Your assignment
The answer should match the entries below word for word, minus their pictures.

*** Supplied data

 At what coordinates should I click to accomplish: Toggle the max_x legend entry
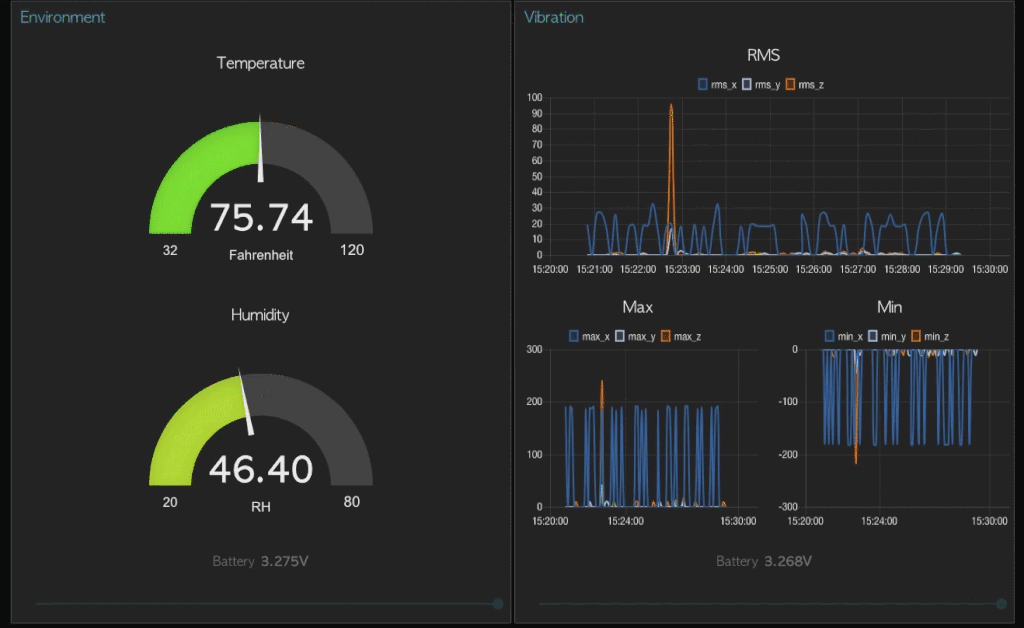[589, 337]
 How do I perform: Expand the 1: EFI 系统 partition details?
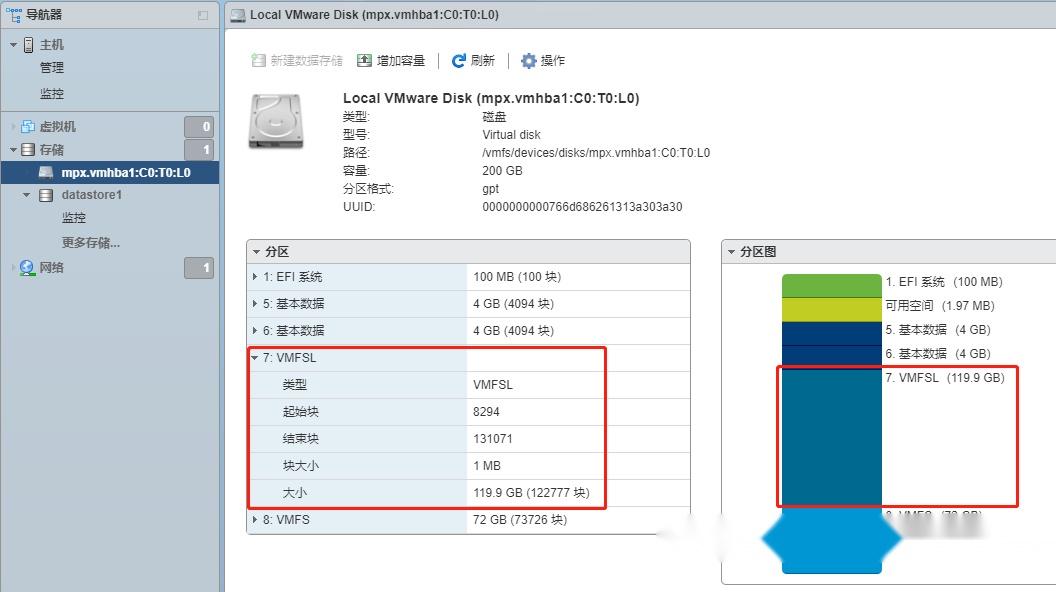tap(254, 277)
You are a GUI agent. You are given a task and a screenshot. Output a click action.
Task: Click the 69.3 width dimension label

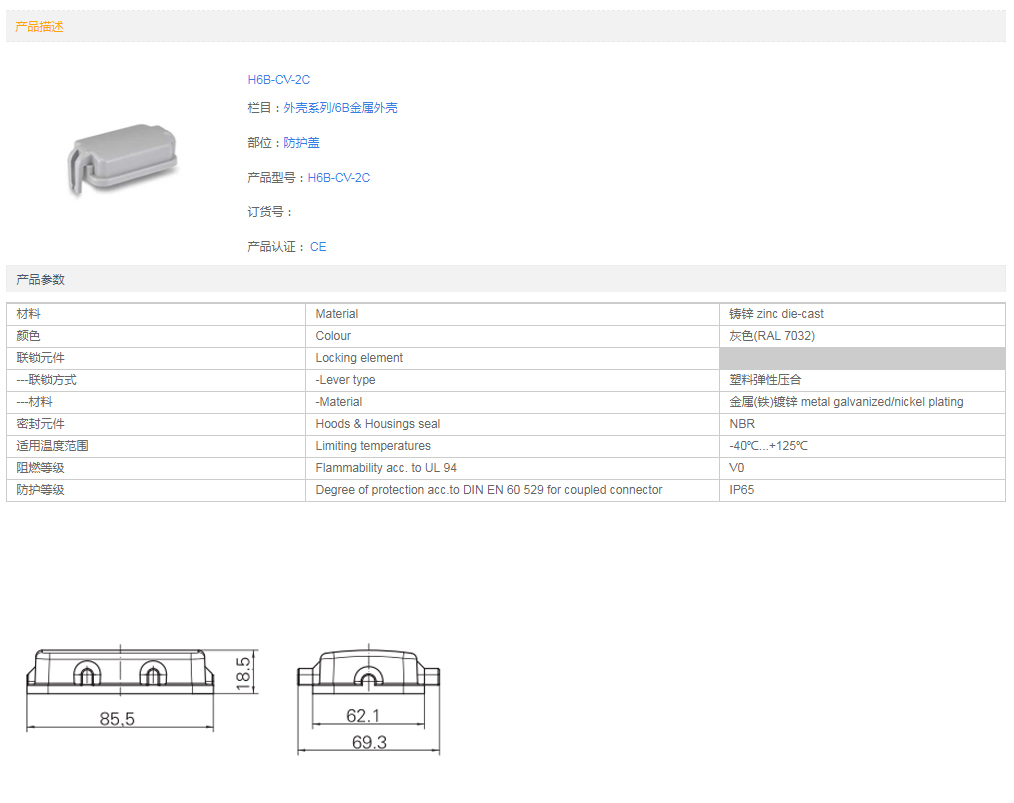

******

Response
 At what coordinates should I click to accomplish: Toggle the max_x legend entry
[589, 337]
 How do I perform: Expand the 1: EFI 系统 partition details?
tap(254, 277)
You are a GUI agent. You are given a task and a screenshot. Output a click action.
Task: Click the 69.3 width dimension label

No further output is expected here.